One of the interesting sessions on day two of the Indian Magazine Congress 2006 dealt with the age-old problem of the right distribution strategy peculiar to the magazine industry – whether to go for the subscription model or the newsstand model.
For magazines, the age-old problem of the right distribution strategy peculiar to this industry, whether to go for the subscription model or newsstand model, got some though -provoking insights concluding that it is all about the right mix for the right product.
Regina Ng of Time Inc said, “It all varies from market to market. US is a subscription driven market whereas UK is newsstand driven. It also depends on the publication and varies from category to category. Even within the same category, it may vary from title to title depending on the different strategy of individual magazines. One has to think what could be the right proportion and strategy for the Indian market.”
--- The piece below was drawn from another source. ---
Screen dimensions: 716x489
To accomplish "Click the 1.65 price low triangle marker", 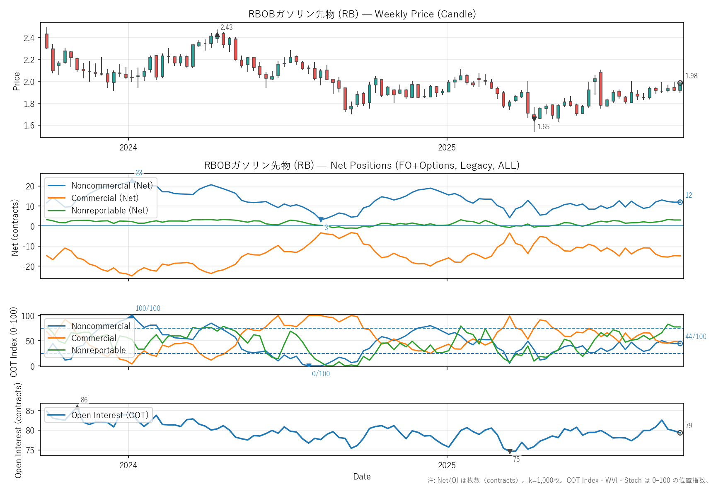I will pyautogui.click(x=534, y=119).
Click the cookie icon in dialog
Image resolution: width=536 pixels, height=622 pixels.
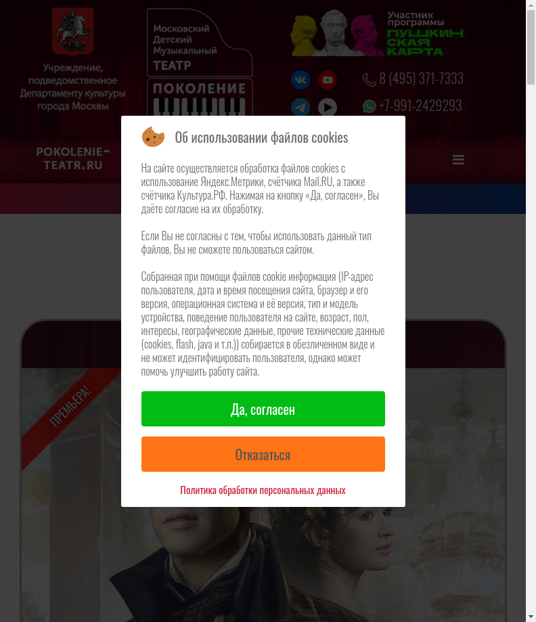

According to Himanshu Pandit of Outlook, “Newsstands are very good for making a positive noise for a publication. Subscriptions give the profile of a reader. However, a newsstand reader is more engaged with the product. One tends to reach fastest through newsstand than through subscription-based model. However, there could be no rule of thumb applied and one has to see from category to category.”
India Today Group’s Vivek Gaur said, “Magazine is an impulse product. One has to decide his strategy according to the relevant audience one is targeting. The key thing to address is what is the cost of acquisition of targeted audience and how to monetise it. The debate should be how to make the right mix of subscription and newsstand based model rather than one versus the other.”
Reader’s Digest’s Ashish Chadda felt, “The subscription model has not been fully exploited as yet. Most people work under the assumption that subscription is on a discount price and hence, not profitable which is wrong. If you are a niche publication and don’t have much advertisers on board, then subscription model is the most viable model.”
Gaur said, “The industry is so small that it can not go beyond a point. We can’t compare ourselves with the distribution system put in place by soft drink giants like Pepsi and Coca Cola. Out options are very limited.”
“India does not have a national distributor. The Indian Magazine association should think of creating such a body,” said Ng.
Looking from the advertisers’ perspective, she said, “Advertisers are now looking more at readership figures rather than circulation figures. One time advertisers look at putting their ads in magazines following the newsstand model where as regular advertisers looking to reach the same audience again and again put their money on the magazines high on subscription model.”
“At newsstands what sells is the cover story,” she added.
While Forbes and Fortune have 4-5 per cent of their circulation through newsstands, Outlook in India has equal share, whereas Business Today has 65 per cent of its circulation coming from newsstands.
Speaking on the next session on ‘Sustainable digital strategies for content creation and deliver…,’ moderator Srikant Khandekar of Agencyfaqs.com said that magazines didn’t get enough time to establish themselves when too many developments happened during the 90s in other mediums.
“Digital media is the new way of media consumption which is throwing many challenges and opportunities to publishers,” said Deepender Sehajpal of Media Estate.
Sailesh Shekhar of HT.com said, “Magazines need to have a proactive digital strategy. Commerce will follow with the right content and loyal community base in place.”